Tensões com a Coreia do Norte abalam a economia do Sul
A grande quantidade de ameaças da Coreia do Norte - e a correspondente demonstração de poder militar e determinação política dos Estados Unidos e da Coreia do Sul - começou a gerar sinais de inquietação nos investidores estrangeiros na última sexta-feira (5).
O aumento dessas ameaças ampliou os desafios que Seul e Washington enfrentam. As duas potências estão tentando mostrar ao jovem líder do Norte, Kim Jong-un, que não serão chantageadas por seu blefe e arrogância. Mas, ao mesmo tempo, eles não querem que as tensões cheguem ao nível de prejudicar a economia da Coreia do Sul, orgulho da população local, ou a posição política do presidente Park Geun-hye.
"No passado, eventos relacionados à Coreia do Norte a Coreia do Norte tiveram pouco impacto ou os mercados se recuperaram rapidamente", disse o vice ministro das Finanças do Sul, Choo Kyung-ho, em uma reunião de autoridades financeiras na sexta-feira. "Mas as recentes ameaças da Coreia do Norte são mais fortes e o impacto pode não desaparecer rapidamente".
Os comentários do ministro foram feitos horas depois do executivo-chefe da General Motors, Dan Akerson, ressaltar sua preocupação, dizendo que sua empresa estava fazendo planos para garantir a segurança dos funcionários em suas fábricas sul-coreanas e que, se tensões aumentarem, isso poderia levar a GM poderia movimentar a produção para outro lugar. Em entrevista à televisão CNBC, ele disse: "Se algo acontecer na Coreia, isso vai afetar toda a nossa indústria, não apenas General Motors".
As ações da Coreia do Sul caíram 1,64% na sexta-feira em uma onda de vendas entre os investidores estrangeiros que os analistas atribuíram ao nervosismo sobre a Coreia do Norte.
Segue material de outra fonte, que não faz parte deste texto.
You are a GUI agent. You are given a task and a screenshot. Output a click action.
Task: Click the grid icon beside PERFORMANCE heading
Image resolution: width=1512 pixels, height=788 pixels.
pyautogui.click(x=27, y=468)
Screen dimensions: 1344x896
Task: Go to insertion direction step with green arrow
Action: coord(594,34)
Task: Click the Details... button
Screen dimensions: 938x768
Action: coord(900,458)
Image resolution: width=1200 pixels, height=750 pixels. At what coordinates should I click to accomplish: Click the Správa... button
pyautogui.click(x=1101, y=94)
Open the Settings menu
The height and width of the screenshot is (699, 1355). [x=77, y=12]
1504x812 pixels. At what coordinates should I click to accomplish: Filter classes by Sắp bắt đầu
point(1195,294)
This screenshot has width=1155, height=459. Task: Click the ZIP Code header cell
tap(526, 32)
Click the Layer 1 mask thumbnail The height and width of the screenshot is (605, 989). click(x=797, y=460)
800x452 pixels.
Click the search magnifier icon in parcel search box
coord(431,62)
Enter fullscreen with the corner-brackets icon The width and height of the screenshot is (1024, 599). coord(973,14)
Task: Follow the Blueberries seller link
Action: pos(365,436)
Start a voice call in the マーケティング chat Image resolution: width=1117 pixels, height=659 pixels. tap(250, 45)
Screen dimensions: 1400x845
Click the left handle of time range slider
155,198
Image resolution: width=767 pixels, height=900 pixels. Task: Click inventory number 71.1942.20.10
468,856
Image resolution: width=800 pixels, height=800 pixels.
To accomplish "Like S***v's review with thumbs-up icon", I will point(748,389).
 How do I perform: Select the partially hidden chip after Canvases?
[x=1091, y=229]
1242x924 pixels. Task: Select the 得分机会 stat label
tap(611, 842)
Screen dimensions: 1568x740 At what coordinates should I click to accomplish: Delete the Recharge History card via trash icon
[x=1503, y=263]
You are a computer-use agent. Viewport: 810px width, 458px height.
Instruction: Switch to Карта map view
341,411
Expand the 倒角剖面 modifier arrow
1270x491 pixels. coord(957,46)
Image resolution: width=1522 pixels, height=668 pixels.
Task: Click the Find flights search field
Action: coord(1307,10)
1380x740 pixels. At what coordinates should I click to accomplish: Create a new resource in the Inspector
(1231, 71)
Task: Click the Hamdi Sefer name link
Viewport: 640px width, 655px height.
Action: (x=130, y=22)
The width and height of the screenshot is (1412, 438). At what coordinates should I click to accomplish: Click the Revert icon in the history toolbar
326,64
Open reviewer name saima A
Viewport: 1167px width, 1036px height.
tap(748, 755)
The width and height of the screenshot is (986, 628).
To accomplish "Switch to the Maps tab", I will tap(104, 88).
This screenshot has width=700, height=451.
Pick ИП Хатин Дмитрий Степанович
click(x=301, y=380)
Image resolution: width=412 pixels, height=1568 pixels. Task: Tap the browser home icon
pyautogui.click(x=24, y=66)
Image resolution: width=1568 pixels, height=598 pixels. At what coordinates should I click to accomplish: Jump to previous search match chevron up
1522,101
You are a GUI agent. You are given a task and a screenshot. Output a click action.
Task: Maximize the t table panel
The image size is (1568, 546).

O won (moeda sul-coreana) também caiu em relação ao dólar dos EUA.
Embora os sul-coreanos tenham se tornado quase indiferentes à retórica norte-coreana, após décadas de ameaças, eles acreditam que agora as coisas podem ficar piores, pois sua economia globalizada tem muito mais a perder do que a economia isolada e já sancionada do Norte.
"Os norte-coreanos já estão usando a propaganda de forma extrema para tentar prejudicar os investimentos estrangeiros diretos na Coreia do Sul", disse Tom Coyner, um membro da Câmara de Comércio dos EUA na Coréia do Sul e autor do livro Doing Business in Korea (Fazendo Negócios na Coreia, em tradução literal). "Eles estão, em certo sentido, vencendo em uma guerra assimétrica psicológica, atacando a força econômica da Coreia do Sul".
Autoridades do governo disseram que as tensões militares até então tinham apenas efeitos limitados sobre os mercados. Mas, para a economia sul-coreana, as ameaças da Coreia do Norte são um problema adicional em um momento inoportuno, e prometeram garantir a estabilidade, se a situação piorou.